The issue that no social services had been offered to these individuals prior to the eviction notice, was raises, and the Mayor responded saying that Fire Station 39 has been opened as a shelter and there is space at The Fry Hotel and City Hall Shelter.
Enoch Madison, a US Army veteran, homeless resident of, and spokesman for The Jungle, advised that 60-70% of the residents of The Jungle are Veterans who are already on long wait-lists for housing. “The shelters are not safe or clean. People there have lice and scabies. We’re not hurting anyone where we are (in The Jungle). Please, please, please, I am begging you, don’t kick us out.”
The Mayor defended the eviction, explaining that he had an obligation to keep the community safe and cited that a gun linked to a previous crime was found at the encampment recently. The crowd barked back, with shouts of “What community are you keeping safe?” Karen Studders, a lawyer and Occupy Wall Street activist asked the Mayor, “Would you evict the residents of Greenwood if a gun was found in this community?”
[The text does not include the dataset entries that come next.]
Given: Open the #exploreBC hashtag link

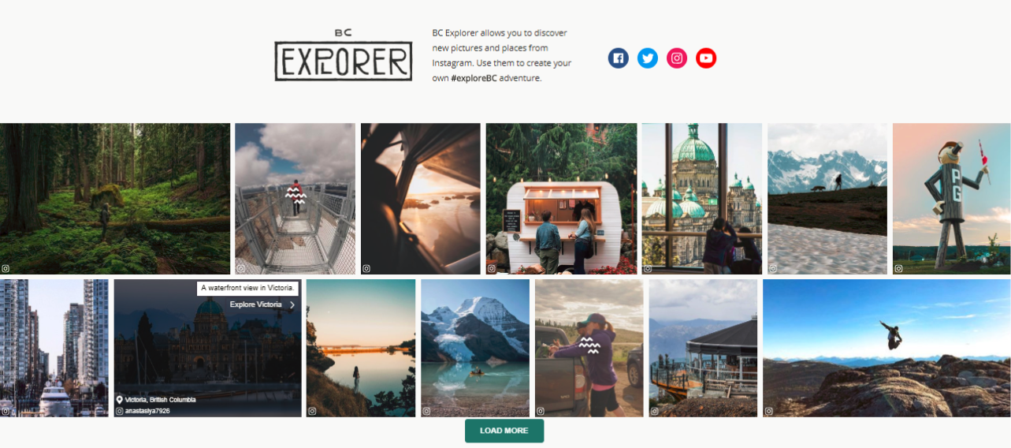Looking at the screenshot, I should pos(474,78).
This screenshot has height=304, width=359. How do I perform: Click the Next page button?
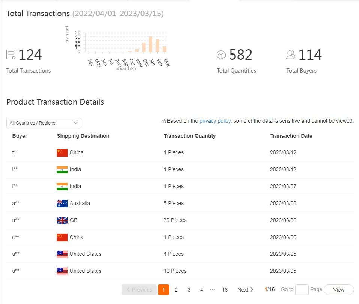pos(246,290)
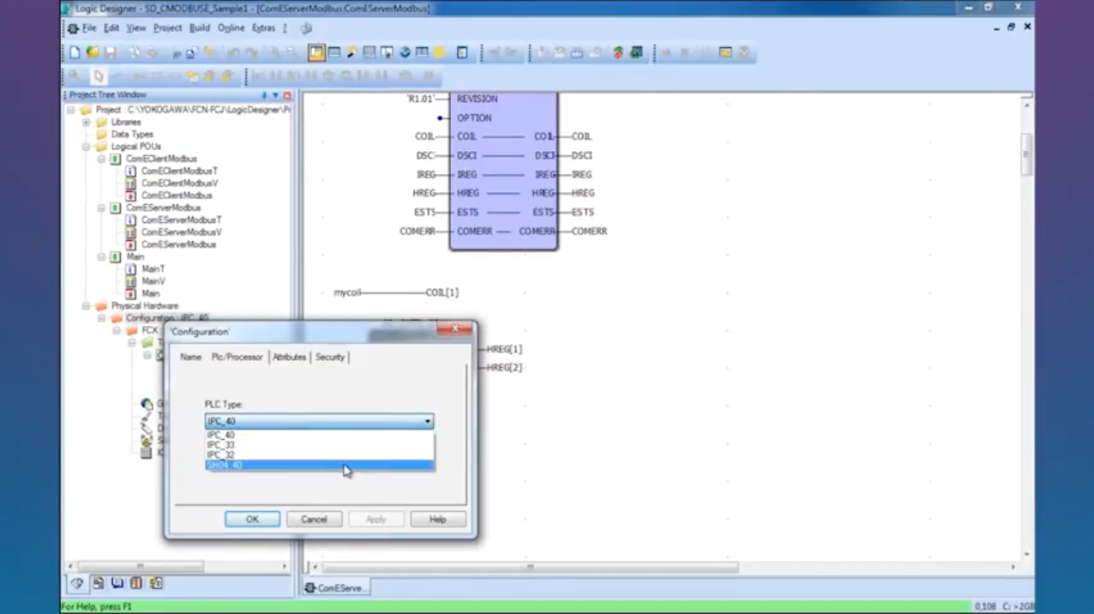Select the Name tab of the Configuration dialog

pyautogui.click(x=190, y=357)
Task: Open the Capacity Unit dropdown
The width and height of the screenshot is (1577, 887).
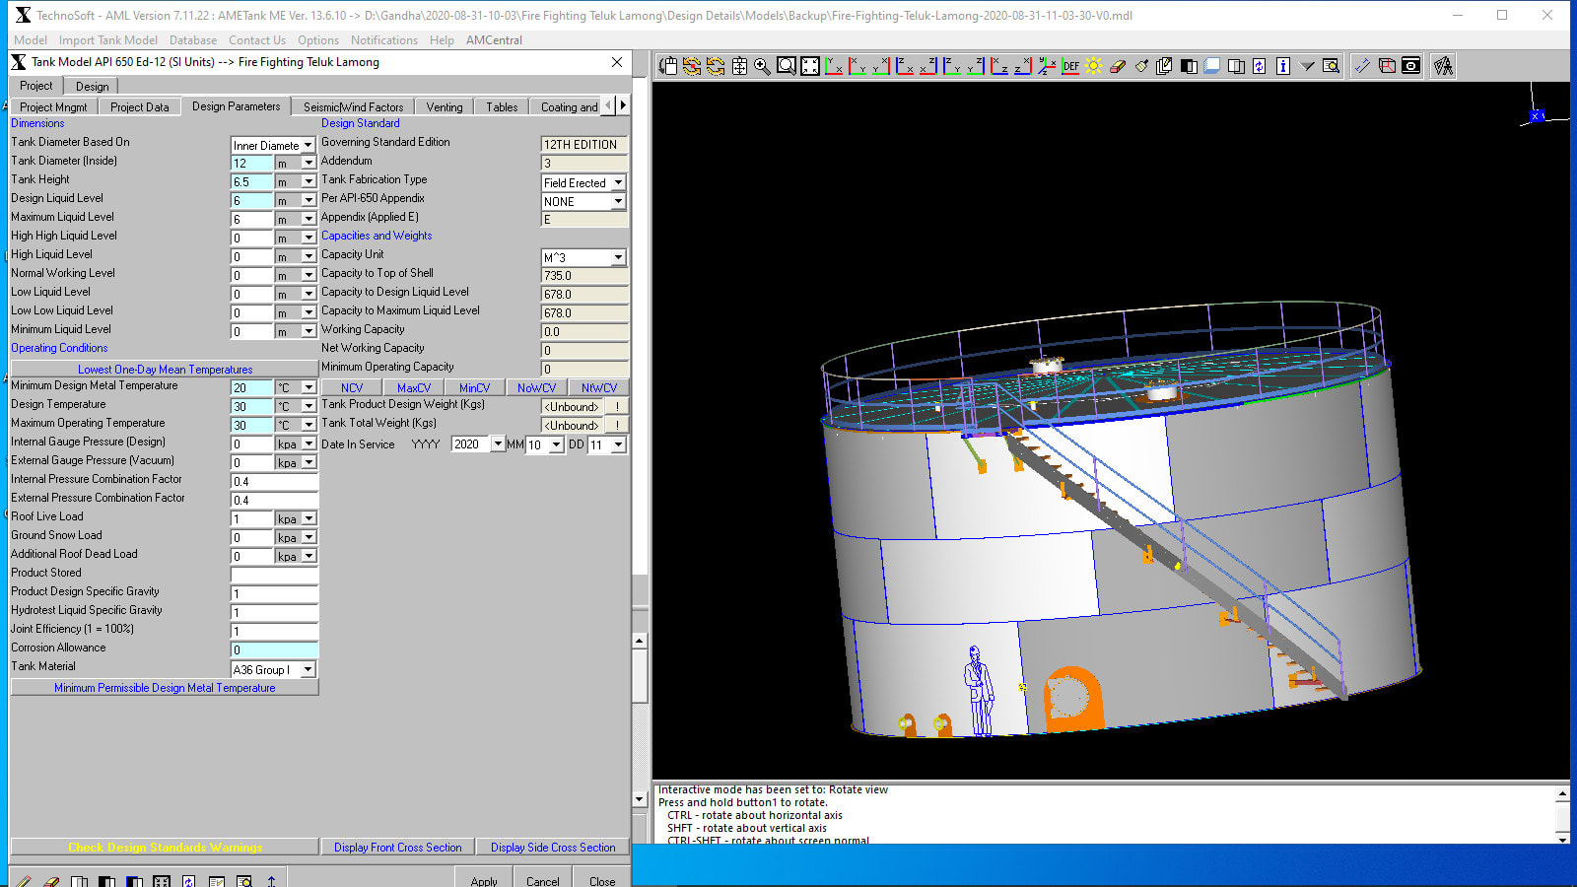Action: (x=618, y=257)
Studders poses an interesting question, a double standard that deserves investigation. Why should those that are homeless be considered more of a threat than those that have homes? As more and more Americans face unimagined poverty, the mindset of “us” versus “them” seems to be disappearing. The “middle class” is losing its status and seems to be realizing that they too, could face similar treatment.
The question and answer period continued for an hour and a half on the sidewalk of Dayton Ave. N. & N. 87th St., and went remarkably smooth as it was done in typical Occupy fashion. A stack was taken, points of process were called, and clarifying questions were asked.
The biggest question of the night remains unanswered. Will residents of the Jungle be forcibly removed? Receiving 3 different answers from the Mayor, the Deputy Mayor, and the SPD standing by, the future is unclear. So activists exchanged information last night and agreed to be ready for an immediate response should an actual eviction take place.